Minneapolis, MN – Target announced Thursday it will eliminate approximately 1,800 corporate positions, a move the retail giant states is aimed at streamlining decision-making and accelerating efforts to regain its customer base. The layoffs, representing about 8% of Target’s global corporate workforce, will primarily impact employees at its Minneapolis headquarters.

Roughly 1,000 employees are expected to receive layoff notices next week, with an additional 800 vacant positions also being eliminated, according to a company spokesperson.

Chief Operating Officer Michael Fiddelke, who is slated to become Target’s next CEO on February 1st, informed personnel of the downsizing in a note issued Thursday. Fiddelke requested Minneapolis office employees work from home next week, with further details to be provided on Tuesday.

“The truth is, the complexity we’ve created over time has been holding us back,” Fiddelke, a 20-year Target veteran, wrote in his note. “Too many layers and overlapping work have slowed decisions, making it harder to bring ideas to life.”
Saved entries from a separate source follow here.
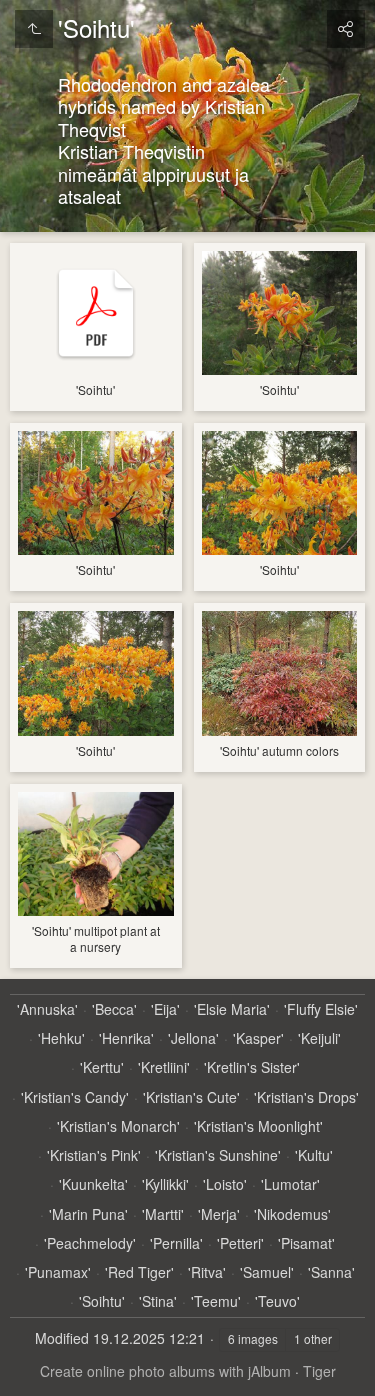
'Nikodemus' (292, 1214)
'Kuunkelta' (93, 1184)
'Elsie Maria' (232, 1009)
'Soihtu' (102, 1301)
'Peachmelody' (90, 1243)
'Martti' (163, 1214)
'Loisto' (225, 1184)
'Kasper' (258, 1038)
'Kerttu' (102, 1067)
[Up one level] (34, 29)
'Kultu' (314, 1155)
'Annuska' (47, 1009)
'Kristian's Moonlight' (258, 1126)
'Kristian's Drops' (306, 1097)
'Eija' (165, 1009)
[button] (40, 1356)
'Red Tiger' (139, 1272)
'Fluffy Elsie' (321, 1009)
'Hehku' (61, 1038)
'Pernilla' (176, 1243)
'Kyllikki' (165, 1184)
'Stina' (158, 1301)
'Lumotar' (290, 1184)
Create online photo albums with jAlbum (165, 1371)
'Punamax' (58, 1272)
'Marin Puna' (88, 1214)
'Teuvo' (277, 1301)
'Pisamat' (306, 1243)
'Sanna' (331, 1272)
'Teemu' (216, 1301)
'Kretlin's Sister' (252, 1067)
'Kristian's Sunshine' (218, 1155)
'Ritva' (207, 1272)
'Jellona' (193, 1038)
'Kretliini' (164, 1067)
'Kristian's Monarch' (118, 1126)
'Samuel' (267, 1272)
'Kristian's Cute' (191, 1097)
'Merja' (219, 1214)
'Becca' (114, 1009)
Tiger (319, 1371)
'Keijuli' (319, 1038)
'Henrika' (126, 1038)
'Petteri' (240, 1243)
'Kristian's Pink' (94, 1155)
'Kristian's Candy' (75, 1097)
Target, operating approximately 1,980 U.S. stores, has faced increasing competition from Walmart and Amazon in recent years, particularly as inflation has led shoppers to curb discretionary spending. Customers have also voiced concerns regarding store conditions and merchandise selection, which some feel no longer aligns with the retailer’s once-renowned “Tarzhay” aesthetic.
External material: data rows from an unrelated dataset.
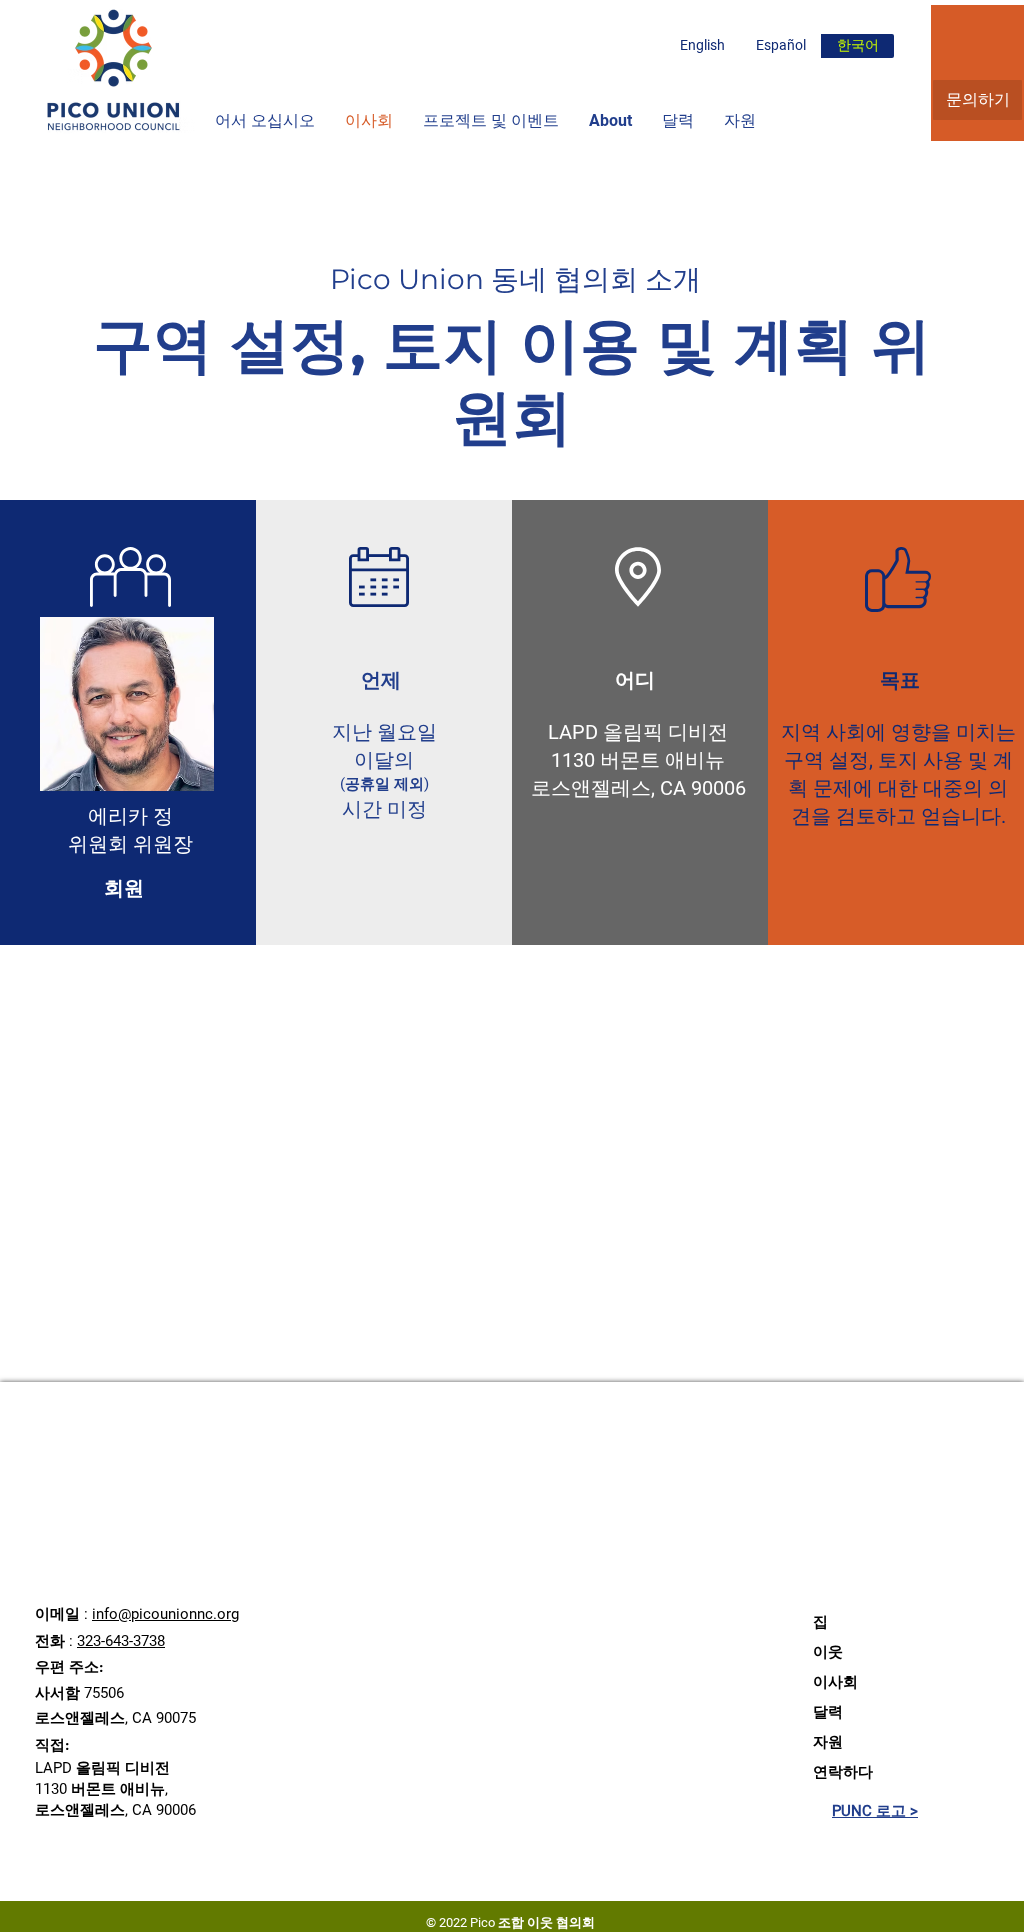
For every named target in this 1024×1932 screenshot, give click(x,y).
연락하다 (843, 1772)
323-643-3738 (121, 1641)
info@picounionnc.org (165, 1614)
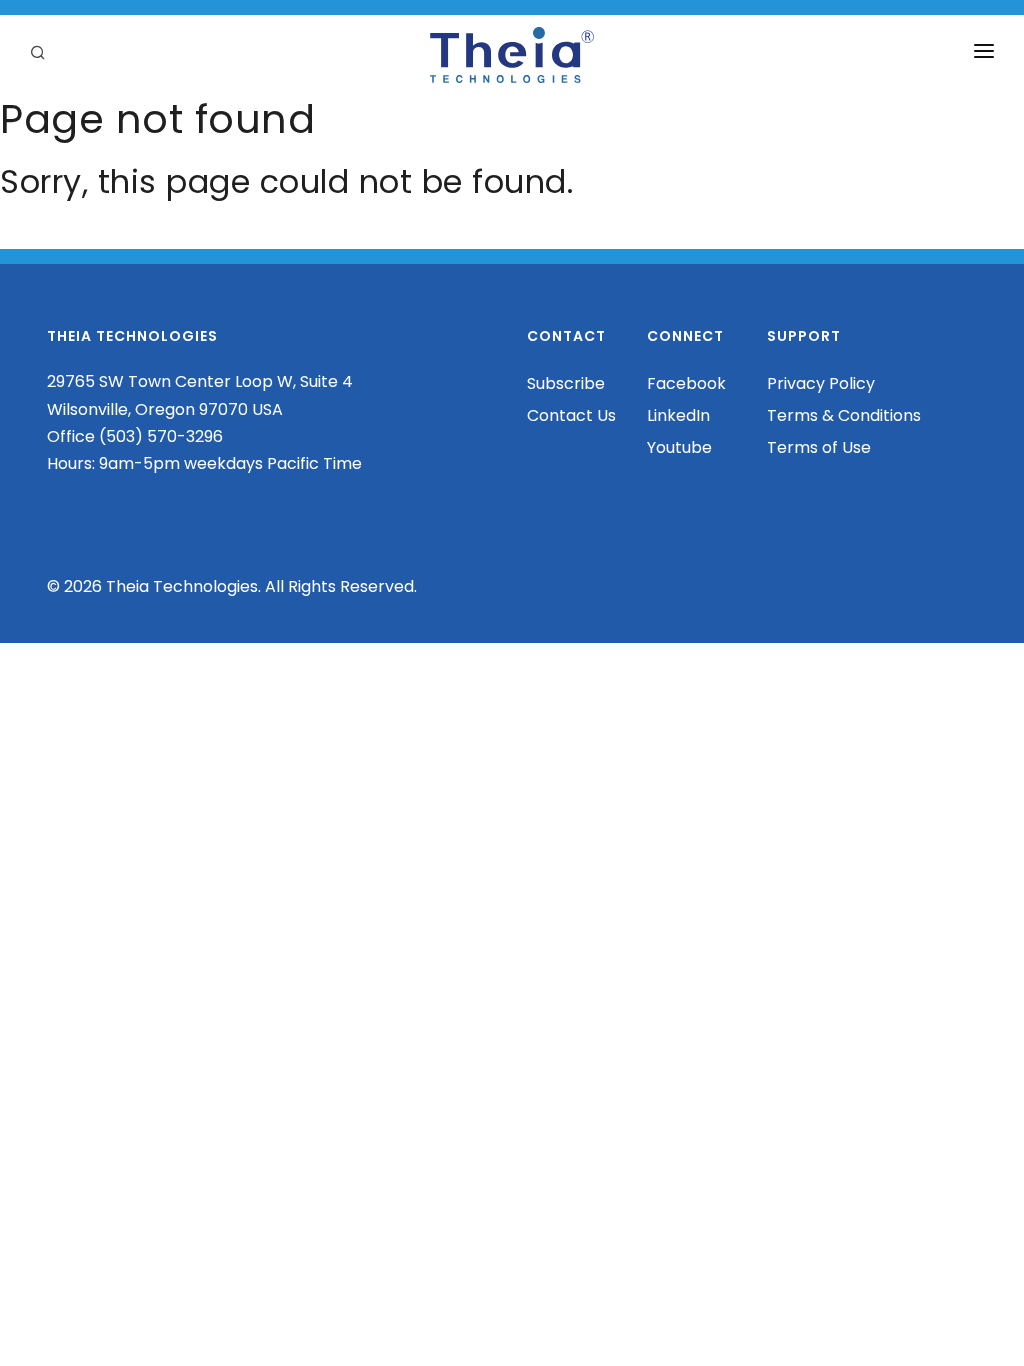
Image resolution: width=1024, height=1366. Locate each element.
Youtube (679, 447)
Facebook (686, 383)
Fiddelke outlined his three urgent priorities upon his August announcement as incoming CEO: re-establishing the company’s leadership in merchandise selection and display, enhancing the customer experience through consistently stocked shelves and clean stores, and investing in technology.

He reiterated these goals in his message to employees, characterizing the layoffs as a “necessary step in building the future of Target and enabling the progress and growth we all want to see.”

“Adjusting our structure is one part of the work ahead of us. It will also require new behaviors and sharper priorities that strengthen our retail leadership in style and design and enable faster execution,” Fiddelke added.

Target has reported flat or declining comparable sales in nine of the past eleven quarters. The company’s second-quarter report in August showed a 1.9% dip in comparable sales and a 21% decrease in net income.

The job cuts will not affect store employees or workers in Target’s sorting, distribution, or other supply chain facilities. Corporate employees impacted by the layoffs will receive pay and benefits until January 8th, in addition to severance packages.